=== PAGE ===

London – Marguerite Humeau: “Meys” at White Cube Through May 14th, 2023

April 19th, 2023

Marguerite Humeau, meys (Installation View), via White Cube
Marguerite Humeau, meys (Installation View), via White Cube

Marguerite Humeau’s exhibition at White Cube Bermondsey is structured as a journey, incorporating sound, moving image and sculpture and enlisting the collaboration of artificial intelligence as well as hives of skilled craftspeople in order to explore ideas of interdependence and collective intelligence. Leading the viewer from the present and local to a distant, speculative future, Humeau entwines plural narratives around these themes – from a human society in collapse, to a simulation of the secret life inside an insect community, and a projected future gathering of a newly-formed collective in the process of synchronising.

The artist was inspired by eusocial insects such as ants, termites and bees, whose complex cooperative societies enable them to build huge structures and to cultivate other organisms in symbiotic relationships. Reflecting on the ants shepherding their aphids and the termites tending their fungus gardens, Humeau found an equivalent in the place yeast has assumed in human societies, as the essential ingredient of bread and beer around which our human collective has gathered. Contemplating the probability of our imminent, self-inflicted extinction as a species, Humeau sees insect societies as both the inheritors of postindustrial environments, and a prompt to consider how interdependence and cooperation might offer a means to change the future.

=== ROWS ===

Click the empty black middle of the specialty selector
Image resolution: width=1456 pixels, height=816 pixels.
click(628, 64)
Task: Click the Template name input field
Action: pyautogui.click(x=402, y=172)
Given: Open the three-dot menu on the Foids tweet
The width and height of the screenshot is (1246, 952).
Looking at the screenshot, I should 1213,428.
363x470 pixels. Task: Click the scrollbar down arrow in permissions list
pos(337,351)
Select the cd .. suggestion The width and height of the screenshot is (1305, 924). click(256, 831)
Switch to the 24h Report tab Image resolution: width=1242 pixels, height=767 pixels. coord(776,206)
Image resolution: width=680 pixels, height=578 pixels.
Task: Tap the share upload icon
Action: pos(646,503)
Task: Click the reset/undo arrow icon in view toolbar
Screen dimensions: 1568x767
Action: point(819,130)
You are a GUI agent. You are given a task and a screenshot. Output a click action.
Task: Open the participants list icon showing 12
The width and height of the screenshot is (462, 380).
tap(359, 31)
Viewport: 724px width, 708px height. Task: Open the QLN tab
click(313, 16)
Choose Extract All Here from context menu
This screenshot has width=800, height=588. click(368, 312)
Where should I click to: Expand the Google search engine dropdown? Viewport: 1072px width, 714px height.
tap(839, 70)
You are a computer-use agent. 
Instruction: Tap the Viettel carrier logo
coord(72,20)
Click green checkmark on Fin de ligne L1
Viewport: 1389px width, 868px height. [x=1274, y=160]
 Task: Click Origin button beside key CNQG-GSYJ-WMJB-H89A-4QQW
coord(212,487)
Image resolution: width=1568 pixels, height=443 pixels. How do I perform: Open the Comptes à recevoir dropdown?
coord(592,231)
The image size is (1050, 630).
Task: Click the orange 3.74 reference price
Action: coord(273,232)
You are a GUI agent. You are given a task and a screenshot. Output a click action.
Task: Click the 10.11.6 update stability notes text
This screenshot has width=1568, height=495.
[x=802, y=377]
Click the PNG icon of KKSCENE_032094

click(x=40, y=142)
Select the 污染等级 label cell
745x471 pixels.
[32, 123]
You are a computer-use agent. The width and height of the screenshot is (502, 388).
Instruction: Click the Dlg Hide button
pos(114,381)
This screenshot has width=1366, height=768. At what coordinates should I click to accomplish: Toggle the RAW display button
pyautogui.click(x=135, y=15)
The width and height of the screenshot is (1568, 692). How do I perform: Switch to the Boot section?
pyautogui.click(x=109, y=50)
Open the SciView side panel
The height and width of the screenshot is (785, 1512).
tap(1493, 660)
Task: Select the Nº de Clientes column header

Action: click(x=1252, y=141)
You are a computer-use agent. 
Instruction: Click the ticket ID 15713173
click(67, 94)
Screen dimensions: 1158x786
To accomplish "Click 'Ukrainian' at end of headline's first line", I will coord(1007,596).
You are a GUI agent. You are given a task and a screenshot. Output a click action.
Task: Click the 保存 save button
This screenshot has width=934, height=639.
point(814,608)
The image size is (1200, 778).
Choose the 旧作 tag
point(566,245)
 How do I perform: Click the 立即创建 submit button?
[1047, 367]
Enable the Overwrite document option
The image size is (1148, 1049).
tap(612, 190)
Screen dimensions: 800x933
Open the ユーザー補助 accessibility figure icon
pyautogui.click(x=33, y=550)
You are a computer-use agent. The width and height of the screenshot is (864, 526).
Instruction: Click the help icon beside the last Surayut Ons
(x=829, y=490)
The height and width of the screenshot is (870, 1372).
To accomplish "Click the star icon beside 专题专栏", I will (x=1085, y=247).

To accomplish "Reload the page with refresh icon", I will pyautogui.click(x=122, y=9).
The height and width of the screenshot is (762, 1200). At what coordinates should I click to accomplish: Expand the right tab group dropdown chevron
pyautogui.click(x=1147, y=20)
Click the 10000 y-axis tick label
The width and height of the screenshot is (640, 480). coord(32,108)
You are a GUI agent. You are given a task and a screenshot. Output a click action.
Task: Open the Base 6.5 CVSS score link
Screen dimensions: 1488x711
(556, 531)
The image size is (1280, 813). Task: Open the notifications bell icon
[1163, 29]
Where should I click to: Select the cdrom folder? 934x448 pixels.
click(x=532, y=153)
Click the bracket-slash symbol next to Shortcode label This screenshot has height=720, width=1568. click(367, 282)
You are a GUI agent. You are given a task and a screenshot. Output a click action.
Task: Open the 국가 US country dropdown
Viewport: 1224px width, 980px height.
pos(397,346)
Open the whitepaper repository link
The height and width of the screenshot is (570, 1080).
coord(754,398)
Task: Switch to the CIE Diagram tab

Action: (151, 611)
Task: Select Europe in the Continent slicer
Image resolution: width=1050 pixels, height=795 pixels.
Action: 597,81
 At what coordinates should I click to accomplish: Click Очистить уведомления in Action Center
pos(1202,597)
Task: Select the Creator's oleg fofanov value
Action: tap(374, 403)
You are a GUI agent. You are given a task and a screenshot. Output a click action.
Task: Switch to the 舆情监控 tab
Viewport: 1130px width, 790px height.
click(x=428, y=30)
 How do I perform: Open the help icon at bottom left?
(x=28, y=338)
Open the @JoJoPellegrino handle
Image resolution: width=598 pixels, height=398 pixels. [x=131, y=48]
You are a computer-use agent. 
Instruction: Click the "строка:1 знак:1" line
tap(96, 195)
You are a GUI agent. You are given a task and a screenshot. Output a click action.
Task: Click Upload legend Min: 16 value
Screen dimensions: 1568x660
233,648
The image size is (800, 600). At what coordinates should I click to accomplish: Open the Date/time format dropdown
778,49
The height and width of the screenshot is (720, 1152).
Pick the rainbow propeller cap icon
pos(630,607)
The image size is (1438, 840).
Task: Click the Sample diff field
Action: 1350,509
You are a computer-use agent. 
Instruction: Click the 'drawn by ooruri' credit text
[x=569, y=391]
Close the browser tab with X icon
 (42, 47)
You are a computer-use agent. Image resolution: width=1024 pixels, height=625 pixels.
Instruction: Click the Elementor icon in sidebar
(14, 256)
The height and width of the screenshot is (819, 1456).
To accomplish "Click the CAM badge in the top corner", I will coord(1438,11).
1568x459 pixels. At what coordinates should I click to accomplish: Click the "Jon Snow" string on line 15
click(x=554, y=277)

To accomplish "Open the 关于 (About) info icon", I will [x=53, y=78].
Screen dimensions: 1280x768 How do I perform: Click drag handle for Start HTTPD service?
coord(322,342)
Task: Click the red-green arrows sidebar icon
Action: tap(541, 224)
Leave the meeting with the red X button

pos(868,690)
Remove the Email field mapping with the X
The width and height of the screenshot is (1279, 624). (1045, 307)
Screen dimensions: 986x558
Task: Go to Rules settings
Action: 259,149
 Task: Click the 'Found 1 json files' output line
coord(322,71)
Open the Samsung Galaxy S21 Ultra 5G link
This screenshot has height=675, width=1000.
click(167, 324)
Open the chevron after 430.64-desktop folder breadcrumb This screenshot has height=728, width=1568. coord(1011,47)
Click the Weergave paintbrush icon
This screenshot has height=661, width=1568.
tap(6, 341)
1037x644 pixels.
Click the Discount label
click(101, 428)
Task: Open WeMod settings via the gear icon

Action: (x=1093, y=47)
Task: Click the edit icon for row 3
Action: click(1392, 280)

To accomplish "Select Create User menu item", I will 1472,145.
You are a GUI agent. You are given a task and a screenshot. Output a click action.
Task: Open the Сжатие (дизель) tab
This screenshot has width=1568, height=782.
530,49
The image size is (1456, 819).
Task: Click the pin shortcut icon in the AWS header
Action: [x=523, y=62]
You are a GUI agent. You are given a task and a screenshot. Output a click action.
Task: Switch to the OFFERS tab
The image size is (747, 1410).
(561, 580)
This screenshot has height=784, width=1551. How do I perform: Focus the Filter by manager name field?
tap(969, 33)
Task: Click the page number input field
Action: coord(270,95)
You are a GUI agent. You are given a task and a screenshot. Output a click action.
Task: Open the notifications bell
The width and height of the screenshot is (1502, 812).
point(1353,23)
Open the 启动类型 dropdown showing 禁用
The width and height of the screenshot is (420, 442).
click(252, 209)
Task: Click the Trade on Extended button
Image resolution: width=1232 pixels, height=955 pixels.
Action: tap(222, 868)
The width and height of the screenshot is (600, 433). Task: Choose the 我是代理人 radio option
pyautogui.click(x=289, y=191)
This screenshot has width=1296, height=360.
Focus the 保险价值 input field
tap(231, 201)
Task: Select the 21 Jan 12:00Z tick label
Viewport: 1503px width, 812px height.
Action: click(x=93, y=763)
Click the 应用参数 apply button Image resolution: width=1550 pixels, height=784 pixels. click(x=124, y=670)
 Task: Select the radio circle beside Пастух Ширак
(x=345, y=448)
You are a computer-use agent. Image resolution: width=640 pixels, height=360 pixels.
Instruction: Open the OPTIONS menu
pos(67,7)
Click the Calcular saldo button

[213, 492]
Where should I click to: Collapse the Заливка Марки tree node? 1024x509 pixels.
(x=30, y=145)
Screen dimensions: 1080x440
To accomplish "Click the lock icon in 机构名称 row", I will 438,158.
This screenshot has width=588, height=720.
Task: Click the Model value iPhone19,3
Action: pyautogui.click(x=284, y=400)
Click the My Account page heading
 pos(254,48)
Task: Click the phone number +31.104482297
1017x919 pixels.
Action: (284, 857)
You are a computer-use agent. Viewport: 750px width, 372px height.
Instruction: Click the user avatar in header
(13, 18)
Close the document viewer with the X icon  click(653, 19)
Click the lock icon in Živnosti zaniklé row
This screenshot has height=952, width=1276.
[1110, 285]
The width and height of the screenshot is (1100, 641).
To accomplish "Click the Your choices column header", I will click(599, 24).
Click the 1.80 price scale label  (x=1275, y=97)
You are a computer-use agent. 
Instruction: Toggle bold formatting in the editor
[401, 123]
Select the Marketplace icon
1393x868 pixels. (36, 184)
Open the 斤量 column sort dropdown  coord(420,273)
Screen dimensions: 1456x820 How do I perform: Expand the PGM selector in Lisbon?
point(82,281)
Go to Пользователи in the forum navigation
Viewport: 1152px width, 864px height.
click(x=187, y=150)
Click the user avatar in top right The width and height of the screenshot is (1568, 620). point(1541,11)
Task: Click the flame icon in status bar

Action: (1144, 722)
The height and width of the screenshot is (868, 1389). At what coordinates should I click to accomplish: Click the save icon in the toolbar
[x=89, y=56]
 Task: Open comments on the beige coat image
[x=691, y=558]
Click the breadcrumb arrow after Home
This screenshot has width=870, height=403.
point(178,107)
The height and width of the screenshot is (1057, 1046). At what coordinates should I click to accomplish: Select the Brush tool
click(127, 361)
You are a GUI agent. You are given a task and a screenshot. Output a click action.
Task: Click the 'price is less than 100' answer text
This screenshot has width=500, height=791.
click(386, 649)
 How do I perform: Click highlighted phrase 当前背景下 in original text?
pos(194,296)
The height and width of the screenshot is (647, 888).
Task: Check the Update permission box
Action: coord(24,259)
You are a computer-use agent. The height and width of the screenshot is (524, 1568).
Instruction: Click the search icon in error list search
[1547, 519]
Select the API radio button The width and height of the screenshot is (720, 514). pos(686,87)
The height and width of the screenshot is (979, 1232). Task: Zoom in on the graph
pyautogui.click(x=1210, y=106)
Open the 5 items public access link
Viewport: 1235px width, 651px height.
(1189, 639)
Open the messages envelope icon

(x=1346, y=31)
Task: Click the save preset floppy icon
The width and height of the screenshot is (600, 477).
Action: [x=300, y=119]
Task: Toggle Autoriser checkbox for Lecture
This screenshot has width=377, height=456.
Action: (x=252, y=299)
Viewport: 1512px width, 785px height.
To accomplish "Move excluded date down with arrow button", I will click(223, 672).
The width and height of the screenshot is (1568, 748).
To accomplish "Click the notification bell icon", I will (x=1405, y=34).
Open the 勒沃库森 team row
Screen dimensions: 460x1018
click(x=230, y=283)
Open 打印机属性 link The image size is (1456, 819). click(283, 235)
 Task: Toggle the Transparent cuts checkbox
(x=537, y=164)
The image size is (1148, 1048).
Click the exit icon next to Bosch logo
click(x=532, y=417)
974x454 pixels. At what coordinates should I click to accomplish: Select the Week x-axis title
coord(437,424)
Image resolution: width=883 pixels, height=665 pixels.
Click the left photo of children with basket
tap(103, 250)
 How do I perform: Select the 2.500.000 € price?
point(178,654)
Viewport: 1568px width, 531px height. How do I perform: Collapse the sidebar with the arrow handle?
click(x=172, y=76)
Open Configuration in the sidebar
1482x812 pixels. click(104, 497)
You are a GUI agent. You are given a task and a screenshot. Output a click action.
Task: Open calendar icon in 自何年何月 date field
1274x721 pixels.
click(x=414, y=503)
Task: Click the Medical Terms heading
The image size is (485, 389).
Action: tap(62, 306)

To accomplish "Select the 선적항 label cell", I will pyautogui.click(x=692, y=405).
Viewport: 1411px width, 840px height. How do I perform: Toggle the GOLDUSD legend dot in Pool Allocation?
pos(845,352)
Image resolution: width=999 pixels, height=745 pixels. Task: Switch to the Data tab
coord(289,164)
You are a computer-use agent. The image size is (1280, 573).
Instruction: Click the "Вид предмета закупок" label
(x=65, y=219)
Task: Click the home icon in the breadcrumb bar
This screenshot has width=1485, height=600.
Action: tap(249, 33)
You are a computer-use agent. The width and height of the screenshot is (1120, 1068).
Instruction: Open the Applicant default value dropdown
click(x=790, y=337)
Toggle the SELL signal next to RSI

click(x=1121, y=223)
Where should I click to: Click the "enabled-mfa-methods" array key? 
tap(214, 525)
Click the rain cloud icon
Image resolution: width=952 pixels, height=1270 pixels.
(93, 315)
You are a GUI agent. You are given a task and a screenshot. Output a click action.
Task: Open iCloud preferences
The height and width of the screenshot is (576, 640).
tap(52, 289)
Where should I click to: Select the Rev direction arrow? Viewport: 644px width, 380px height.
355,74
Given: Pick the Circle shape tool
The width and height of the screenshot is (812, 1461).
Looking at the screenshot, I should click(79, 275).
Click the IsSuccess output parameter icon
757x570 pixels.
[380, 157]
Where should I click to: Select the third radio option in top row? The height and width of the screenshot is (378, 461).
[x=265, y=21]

===

• [TASK DETAILS]: Summarize the page on Marguerite Humeau's exhibition "Meys" in two sentences.

• [SOLUTION FOR THIS TASK]: Marguerite Humeau's exhibition at White Cube Bermondsey is structured as a journey through sound, moving image and sculpture, made with artificial intelligence and skilled craftspeople, that explores interdependence and collective intelligence from the present to a speculative future. Inspired by eusocial insects such as ants, termites and bees, Humeau compares their symbiotic cultivation to the role of yeast in human societies and sees insect societies as both inheritors of postindustrial environments and a prompt to consider how cooperation might change the future.